ANCHOR:
One of the films being shown at the Venice Film Festival is a documentary on aid workers in war zones. It's focused on the tough choices and dilemmas faced by doctors in extreme conditions. Here's more.
STORY:
Shot in 2005-2006 and presented at the Venice Film Festival, "Living in Emergency" follows four Western volunteers working in Africa for Doctors Without Borders (MSF).
The four struggle to cope under the load of cases, lack of adequate supplies, chaos and carnage around them. Using some graphic footage of emergency surgery and frank interviews with id workers, the documentary gives a powerful sense of what life in the field is like for MSF doctors.
[Mark Hopkins, Director]:
"They are doing quite extraordinary stuff in crazy situations but...it would be disingenuous to the actual reality of the situation to turn it into one of those standard clichés."

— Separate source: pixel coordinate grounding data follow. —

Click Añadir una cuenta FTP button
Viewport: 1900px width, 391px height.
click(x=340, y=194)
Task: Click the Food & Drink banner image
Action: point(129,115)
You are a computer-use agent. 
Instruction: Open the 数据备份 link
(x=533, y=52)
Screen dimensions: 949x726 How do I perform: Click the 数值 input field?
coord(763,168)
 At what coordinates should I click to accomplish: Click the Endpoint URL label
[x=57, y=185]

The documentary shows the material constraints affecting the volunteers' work -- choosing which patient to treat first means deciding who will live and who will die. It also explores how their ideals, perspectives and motives are transformed over time by what they witness in the field.
[Volunteer]:
"This is low-grade medicine. The things that we do are not as good as they could be."

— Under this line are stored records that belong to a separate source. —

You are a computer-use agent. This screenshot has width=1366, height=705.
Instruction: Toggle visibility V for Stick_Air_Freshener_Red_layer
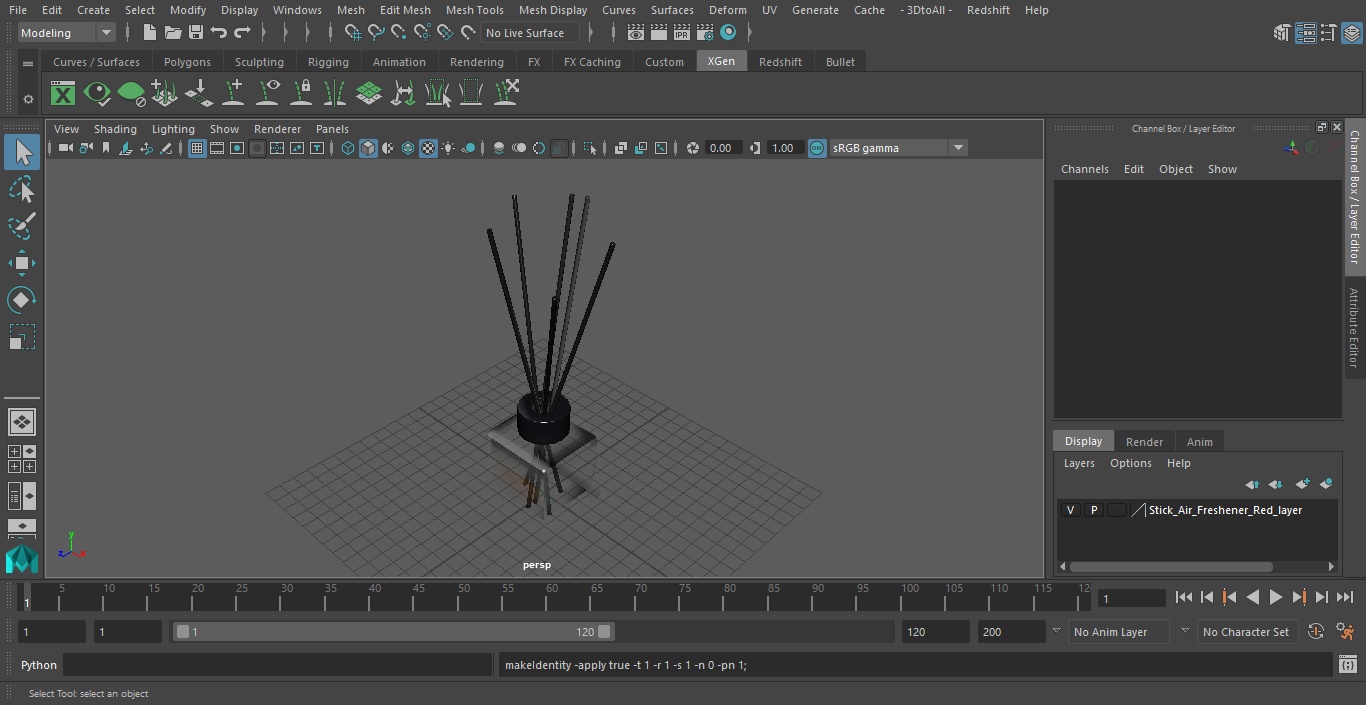1070,510
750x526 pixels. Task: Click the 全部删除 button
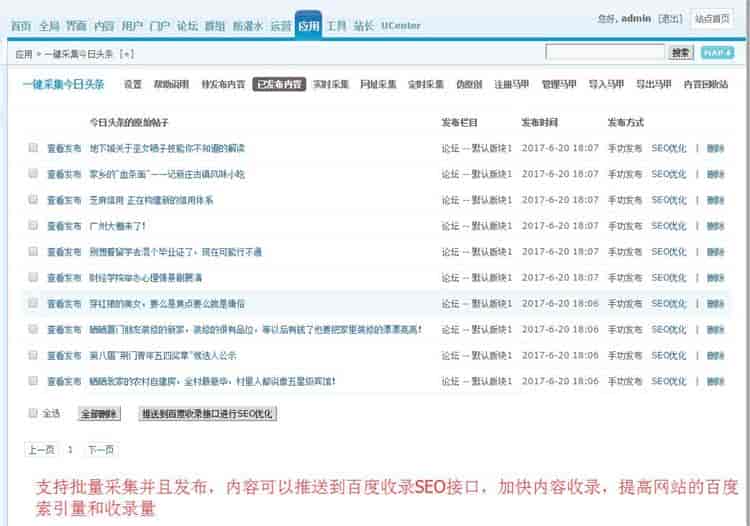tap(99, 413)
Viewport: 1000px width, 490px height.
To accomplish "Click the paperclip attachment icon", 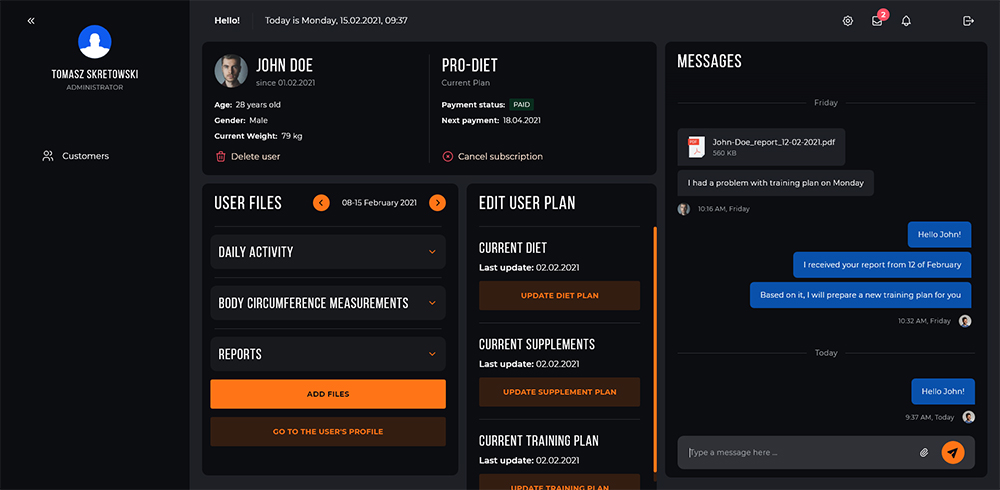I will (924, 452).
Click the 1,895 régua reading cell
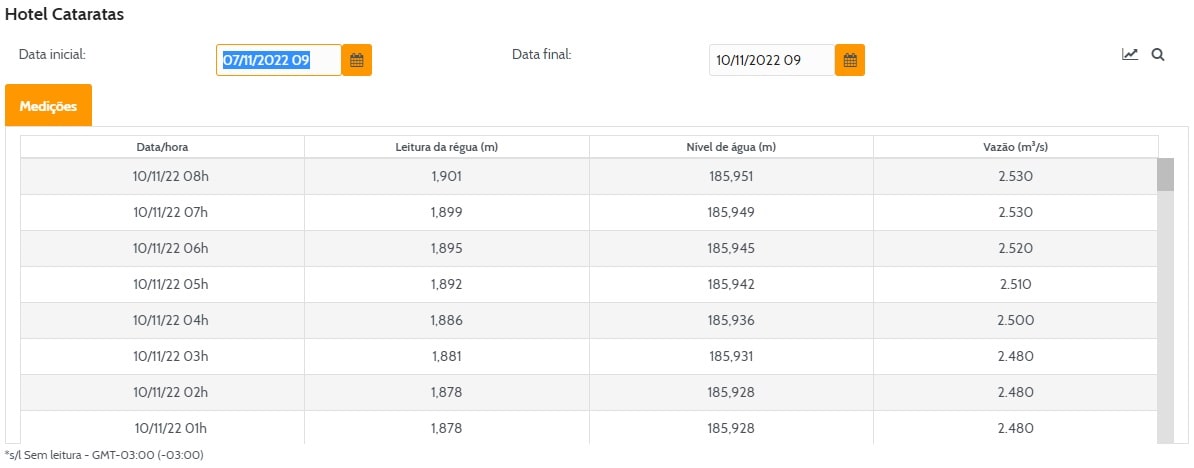This screenshot has width=1194, height=468. coord(447,248)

Chris Brasher, an Australian anaesthetist who worked with MSF for nine years and is one of the doctors at the centre of the documentary, has left the agency for a Paris hospital.
[Chris Brasher, MSF Doctor]:
"I was completely burnt out .... dreaming about burned bodies and dying people. I had trouble in my personal life maintaining my relationships, I was becoming aggressive."
While most describe their work as a highly enriching experience, the stress and the exposure to the horrors of war can take a heavy toll.